Um evento astronômico raro está prestes a se tornar um teste de estresse para um dos ecossistemas mais frágeis do Mediterrâneo. Em 12 de agosto de 2026, um eclipse solar total será visível das Ilhas Baleares, na Espanha, e a expectativa é de uma afluência massiva de embarcações turísticas para assistir ao espetáculo em alto mar. O fenômeno, contudo, acendeu um alerta entre biólogos e organizações ambientais locais.
O debate que se desenha não é sobre o eclipse em si, mas sobre o seu custo colateral. Segundo reportagem da Forbes España, o que está em jogo é a integridade das pradarias de Posidonia oceanica, uma planta marinha protegida que forma um ecossistema vital para a região.
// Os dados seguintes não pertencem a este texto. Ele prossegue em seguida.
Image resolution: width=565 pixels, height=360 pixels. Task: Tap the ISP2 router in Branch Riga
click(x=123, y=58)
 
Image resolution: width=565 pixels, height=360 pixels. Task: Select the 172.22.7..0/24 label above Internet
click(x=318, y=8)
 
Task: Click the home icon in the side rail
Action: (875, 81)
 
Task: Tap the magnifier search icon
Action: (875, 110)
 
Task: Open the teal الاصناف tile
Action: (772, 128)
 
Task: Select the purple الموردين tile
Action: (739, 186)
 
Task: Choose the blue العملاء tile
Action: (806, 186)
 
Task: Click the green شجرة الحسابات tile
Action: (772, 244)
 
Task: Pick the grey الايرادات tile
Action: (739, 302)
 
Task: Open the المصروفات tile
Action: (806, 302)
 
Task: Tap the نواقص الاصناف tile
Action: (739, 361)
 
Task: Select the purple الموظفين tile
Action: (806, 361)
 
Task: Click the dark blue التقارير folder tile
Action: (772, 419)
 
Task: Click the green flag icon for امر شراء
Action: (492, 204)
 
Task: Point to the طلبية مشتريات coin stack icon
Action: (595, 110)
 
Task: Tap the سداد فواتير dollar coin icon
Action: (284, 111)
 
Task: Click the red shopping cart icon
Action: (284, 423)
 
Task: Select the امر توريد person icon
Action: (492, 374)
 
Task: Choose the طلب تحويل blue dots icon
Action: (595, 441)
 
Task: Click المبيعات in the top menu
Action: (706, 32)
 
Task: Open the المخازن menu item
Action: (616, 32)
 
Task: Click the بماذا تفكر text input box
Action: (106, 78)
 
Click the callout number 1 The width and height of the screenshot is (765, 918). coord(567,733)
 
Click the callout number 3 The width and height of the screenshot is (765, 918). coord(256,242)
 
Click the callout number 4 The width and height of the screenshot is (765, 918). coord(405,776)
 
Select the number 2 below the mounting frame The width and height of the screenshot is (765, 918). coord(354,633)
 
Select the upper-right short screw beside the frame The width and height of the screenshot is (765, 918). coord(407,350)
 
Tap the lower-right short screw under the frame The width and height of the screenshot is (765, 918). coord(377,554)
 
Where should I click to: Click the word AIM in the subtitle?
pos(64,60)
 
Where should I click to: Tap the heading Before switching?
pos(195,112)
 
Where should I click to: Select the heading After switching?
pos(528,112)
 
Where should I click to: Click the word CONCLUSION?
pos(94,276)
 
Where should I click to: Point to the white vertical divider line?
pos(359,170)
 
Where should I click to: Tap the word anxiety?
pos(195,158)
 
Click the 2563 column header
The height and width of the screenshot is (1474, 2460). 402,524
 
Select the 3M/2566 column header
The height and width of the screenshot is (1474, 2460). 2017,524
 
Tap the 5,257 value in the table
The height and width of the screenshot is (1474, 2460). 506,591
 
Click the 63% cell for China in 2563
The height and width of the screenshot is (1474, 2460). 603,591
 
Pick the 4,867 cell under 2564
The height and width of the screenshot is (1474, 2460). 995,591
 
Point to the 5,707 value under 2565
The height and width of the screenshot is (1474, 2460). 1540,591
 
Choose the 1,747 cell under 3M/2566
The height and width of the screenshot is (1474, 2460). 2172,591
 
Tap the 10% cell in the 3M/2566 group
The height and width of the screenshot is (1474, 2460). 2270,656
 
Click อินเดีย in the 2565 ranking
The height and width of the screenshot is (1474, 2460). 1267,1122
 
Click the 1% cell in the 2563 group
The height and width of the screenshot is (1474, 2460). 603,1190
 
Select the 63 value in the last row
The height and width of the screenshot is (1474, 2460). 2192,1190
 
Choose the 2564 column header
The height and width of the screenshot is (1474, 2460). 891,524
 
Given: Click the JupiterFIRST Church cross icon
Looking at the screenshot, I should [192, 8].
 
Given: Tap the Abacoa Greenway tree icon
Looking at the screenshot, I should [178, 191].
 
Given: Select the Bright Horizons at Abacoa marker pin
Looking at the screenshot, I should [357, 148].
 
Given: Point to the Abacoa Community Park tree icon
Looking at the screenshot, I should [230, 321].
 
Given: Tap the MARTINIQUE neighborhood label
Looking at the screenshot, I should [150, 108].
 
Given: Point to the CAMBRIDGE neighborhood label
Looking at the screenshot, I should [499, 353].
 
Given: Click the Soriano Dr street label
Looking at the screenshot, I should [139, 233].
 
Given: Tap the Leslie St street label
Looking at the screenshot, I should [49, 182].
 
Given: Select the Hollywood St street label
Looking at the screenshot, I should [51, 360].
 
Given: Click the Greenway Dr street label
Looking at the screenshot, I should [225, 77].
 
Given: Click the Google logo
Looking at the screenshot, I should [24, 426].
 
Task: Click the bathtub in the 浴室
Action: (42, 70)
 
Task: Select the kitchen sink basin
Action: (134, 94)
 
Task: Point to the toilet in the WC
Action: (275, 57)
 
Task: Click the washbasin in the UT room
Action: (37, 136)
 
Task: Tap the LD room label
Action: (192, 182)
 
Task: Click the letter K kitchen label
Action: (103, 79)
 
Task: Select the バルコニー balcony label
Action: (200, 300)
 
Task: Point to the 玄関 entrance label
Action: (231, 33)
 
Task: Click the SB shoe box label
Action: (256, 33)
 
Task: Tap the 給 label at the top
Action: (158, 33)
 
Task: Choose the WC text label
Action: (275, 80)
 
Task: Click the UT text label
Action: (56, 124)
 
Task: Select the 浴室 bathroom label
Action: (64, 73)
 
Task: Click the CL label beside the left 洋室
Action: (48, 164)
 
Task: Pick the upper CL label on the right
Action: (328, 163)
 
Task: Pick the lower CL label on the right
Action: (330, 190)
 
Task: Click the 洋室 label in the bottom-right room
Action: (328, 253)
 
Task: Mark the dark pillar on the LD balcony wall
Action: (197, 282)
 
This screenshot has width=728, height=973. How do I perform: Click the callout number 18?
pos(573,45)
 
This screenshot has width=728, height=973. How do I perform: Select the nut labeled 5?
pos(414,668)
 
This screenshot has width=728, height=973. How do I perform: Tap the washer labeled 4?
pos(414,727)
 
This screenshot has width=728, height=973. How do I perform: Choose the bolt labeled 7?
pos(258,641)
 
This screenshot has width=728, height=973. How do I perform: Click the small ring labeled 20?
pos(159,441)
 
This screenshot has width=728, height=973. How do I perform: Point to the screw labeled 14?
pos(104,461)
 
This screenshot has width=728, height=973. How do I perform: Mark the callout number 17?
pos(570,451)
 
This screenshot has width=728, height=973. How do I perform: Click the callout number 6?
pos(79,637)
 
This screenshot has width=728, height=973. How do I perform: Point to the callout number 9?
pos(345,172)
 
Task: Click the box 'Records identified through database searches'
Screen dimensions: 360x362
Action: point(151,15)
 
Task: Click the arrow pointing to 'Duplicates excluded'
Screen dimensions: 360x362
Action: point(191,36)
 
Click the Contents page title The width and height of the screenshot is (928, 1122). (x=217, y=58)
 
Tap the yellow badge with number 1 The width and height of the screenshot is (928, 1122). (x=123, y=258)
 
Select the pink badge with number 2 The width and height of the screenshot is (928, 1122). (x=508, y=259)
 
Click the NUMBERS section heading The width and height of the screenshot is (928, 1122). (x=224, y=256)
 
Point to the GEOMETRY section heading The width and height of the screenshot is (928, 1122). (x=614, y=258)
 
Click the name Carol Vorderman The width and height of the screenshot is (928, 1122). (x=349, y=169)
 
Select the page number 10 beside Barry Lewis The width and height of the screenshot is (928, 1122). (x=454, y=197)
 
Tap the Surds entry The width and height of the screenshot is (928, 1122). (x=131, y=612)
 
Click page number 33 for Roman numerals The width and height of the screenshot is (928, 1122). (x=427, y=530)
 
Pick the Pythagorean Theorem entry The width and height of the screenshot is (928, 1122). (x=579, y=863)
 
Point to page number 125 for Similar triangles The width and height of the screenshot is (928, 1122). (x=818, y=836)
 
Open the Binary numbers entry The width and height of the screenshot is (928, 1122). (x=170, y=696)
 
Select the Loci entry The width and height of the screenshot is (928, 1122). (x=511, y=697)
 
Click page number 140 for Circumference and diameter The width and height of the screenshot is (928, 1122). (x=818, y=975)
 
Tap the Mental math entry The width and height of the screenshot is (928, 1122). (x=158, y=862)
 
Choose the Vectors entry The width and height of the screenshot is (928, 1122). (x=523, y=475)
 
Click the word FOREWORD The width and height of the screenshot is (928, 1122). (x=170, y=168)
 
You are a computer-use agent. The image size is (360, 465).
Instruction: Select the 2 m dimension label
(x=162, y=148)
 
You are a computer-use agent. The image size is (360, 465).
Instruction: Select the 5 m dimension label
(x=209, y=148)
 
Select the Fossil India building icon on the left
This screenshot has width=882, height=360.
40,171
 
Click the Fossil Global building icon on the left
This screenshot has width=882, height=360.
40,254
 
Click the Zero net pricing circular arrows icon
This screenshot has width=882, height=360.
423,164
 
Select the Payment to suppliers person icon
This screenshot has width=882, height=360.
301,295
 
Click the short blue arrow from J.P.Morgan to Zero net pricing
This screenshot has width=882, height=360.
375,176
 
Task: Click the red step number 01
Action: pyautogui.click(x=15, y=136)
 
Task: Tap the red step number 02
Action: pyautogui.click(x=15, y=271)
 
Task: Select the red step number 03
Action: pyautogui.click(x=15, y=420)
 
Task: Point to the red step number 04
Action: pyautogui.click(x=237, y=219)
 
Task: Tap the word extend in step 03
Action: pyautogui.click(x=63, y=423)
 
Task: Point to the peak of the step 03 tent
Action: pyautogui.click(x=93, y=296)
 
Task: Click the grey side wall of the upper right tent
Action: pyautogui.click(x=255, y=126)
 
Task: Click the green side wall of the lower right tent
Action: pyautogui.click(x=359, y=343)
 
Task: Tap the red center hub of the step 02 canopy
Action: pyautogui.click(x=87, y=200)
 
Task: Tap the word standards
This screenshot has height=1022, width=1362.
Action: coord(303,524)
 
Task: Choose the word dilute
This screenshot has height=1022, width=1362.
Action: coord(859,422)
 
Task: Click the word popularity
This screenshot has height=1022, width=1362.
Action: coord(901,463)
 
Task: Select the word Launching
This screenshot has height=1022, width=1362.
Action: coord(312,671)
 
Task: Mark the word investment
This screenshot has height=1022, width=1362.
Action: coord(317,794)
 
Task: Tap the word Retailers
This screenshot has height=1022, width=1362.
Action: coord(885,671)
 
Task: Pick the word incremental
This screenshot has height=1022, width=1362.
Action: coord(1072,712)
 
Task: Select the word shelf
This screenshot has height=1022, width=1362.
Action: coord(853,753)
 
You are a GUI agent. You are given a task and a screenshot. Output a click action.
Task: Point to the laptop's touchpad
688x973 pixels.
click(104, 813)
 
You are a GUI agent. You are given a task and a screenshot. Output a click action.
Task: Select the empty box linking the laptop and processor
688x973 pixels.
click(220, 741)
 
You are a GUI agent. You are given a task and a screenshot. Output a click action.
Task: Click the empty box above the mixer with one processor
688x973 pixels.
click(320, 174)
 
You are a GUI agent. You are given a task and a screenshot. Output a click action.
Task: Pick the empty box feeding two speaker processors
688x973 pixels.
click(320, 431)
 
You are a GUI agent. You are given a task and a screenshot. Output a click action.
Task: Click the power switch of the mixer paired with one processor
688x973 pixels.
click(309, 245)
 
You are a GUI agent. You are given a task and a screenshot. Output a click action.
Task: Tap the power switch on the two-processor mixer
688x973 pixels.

A questão central é se a busca por uma experiência turística única irá sobrepujar os esforços de conservação de longo prazo.
O pulmão submerso sob ataque
A posidônia não é uma alga qualquer. Conhecida como o “pulmão do Mediterrâneo”, ela desempenha um papel crucial na oxigenação da água, na absorção de carbono e na manutenção da biodiversidade, servindo de berçário para inúmeras espécies. Seu crescimento é extremamente lento, cerca de um centímetro por ano, o que torna qualquer dano quase irreversível em escala de tempo humana.
O principal risco, apontado por especialistas da Fundació Marilles e do GOB Mallorca, é a ancoragem. Com a saturação de áreas de fundeio adequadas, a probabilidade de âncoras serem lançadas ilegalmente sobre as pradarias é altíssima. Uma única âncora de um barco de 15 metros pode destruir uma área que levaria mais de cinco anos para se recuperar, um dano agravado pela repetição do ato por outras embarcações.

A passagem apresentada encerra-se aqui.